Sidonia’s Thread: The Secrets of a Mother and Daughter Sewing a New Life in America, by author Hanna Perlstein Marcus, has been selected as the 2018 Gold Medal winner in the category of memoir in the Readers’ Favorite International Book Award Contest.
In addition to Sidonia’s Thread, Marcus, a resident of Vernon, is the author of Surviving Remnant. The two books, which recount Marcus’s life and relationship with her mother, a Hungarian Holocaust survivor and master clothing designer and, are part of an intended trilogy.
“I am honored and delighted that my book has been singled out among thousands of entries,” Marcus told the Ledger. “Many readers have commented that they identify with many of the themes in my books, including immigration, single parenthood, creative design and handicraft, and the trauma and triumphs of Holocaust survivors and their children.”
Marcus is currently writing the third book in the trilogy that, she says, “will focus on the impact of my upbringing and the backdrop of the Holocaust in my life and how it shaped me and my place in the world.” She anticipates publication in late 2019 or early 2020.
The Sidonia’s Thread trilogy tracks Marcus’s life with her mother. Born in a displaced persons camp in Germany after World War II, Marcus and her mother, Sidonia, soon immigrated to Springfield, Mass. Not knowing anyone in America and with no other family except one another, mother and daughter built a world that revolved around Sidonia’s exceptional talent with a needle and thread to create beautiful garments, while Hanna served as her model. It isn’t until Sidonia moves to housing for the elderly that Hanna discovers some of her mother’s old letters and photographs. Only then does she begin to unravel hidden secrets from her mother’s past. A trip to Hungary, together with a phone conversation with the father she never knew, provide Hanna with surprising discoveries that revise her view of her life with her mother.
A licensed social worker with degrees from the University of Massachusetts and the University of Connecticut, she has worked for local governments in the state for more than 30 years. Prior to writing Sidonia’s Thread, her first full-length novel, she won first prize in the 2011 Short Story competition of the Connecticut Authors and Publishers Association.
Marcus has also been invited to contribute a selection of her mother’s designs to a museum exhibit sponsored by Eastern Connecticut State University at the Windham Textile and History Center in Willimantic, the former home of the American Thread Company.
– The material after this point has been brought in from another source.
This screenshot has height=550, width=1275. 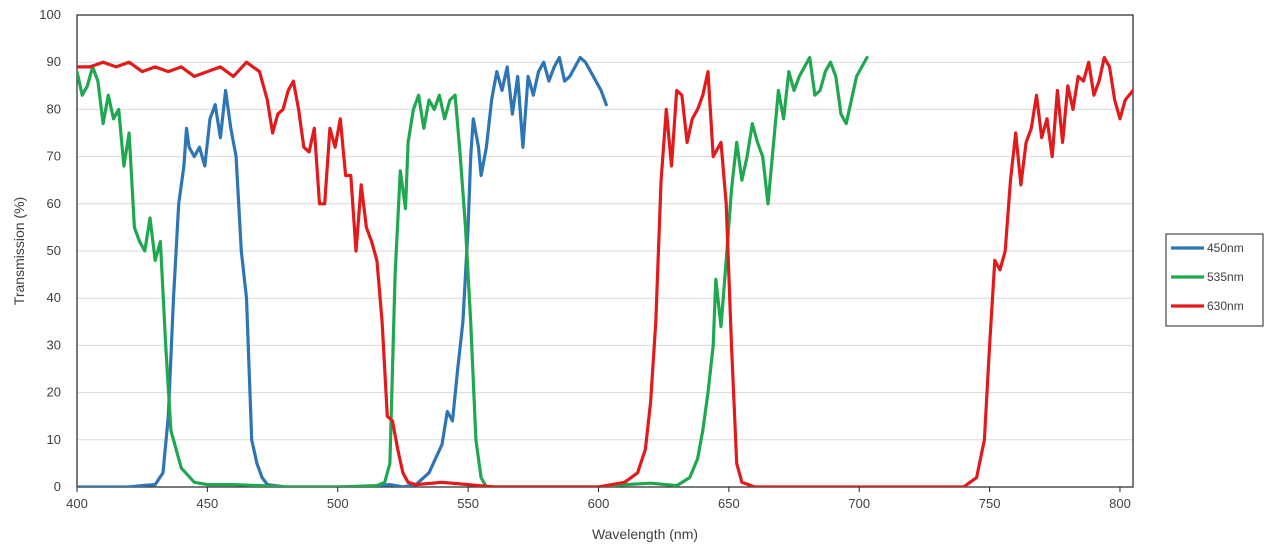 I want to click on y-tick-label-100: 100, so click(x=50, y=14).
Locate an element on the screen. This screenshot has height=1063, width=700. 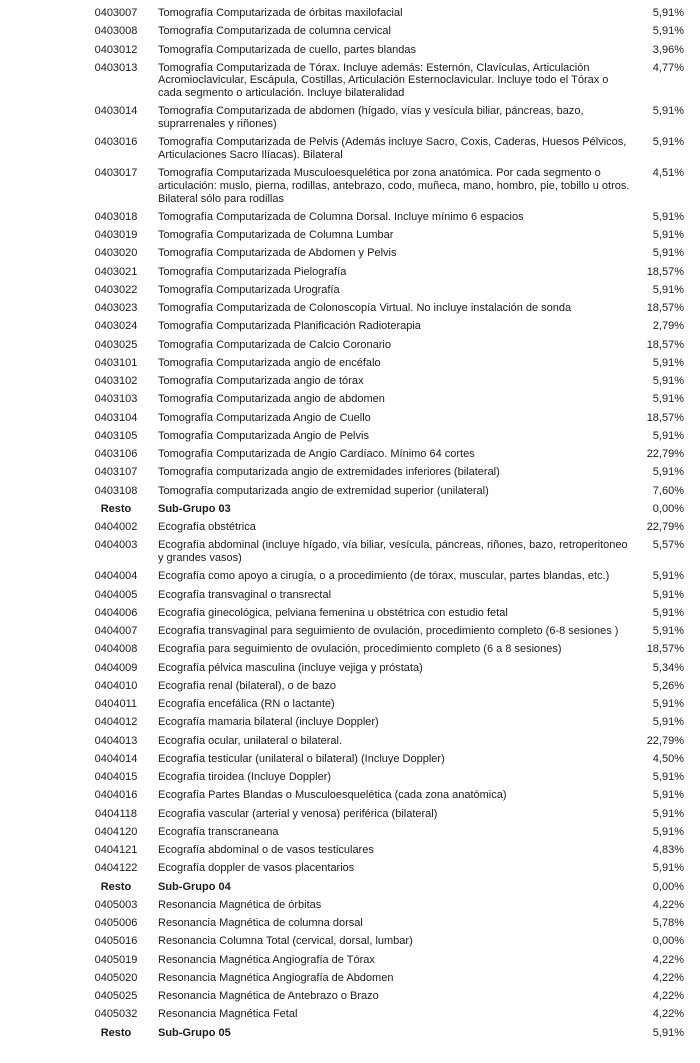
procedure-code: 0403017 is located at coordinates (116, 174).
Entitled “Crafting a Life: From Holocaust to High Fashion,” the exhibit will run from Feb. 8 to April 28, 2019.
“The exhibit will include up to 50 garments designed and sewn by my mother, Sidonia, during her more than 50 years in America,” says Marcus. It will also highlight “the historical times she lived in, her life as an immigrant and Holocaust survivor, and the importance of textiles in the economic growth and development of New England.”
Marcus hopes the show will become a traveling exhibit with stops across Connecticut, as well as Springfield, Massachusetts, and other parts of the country.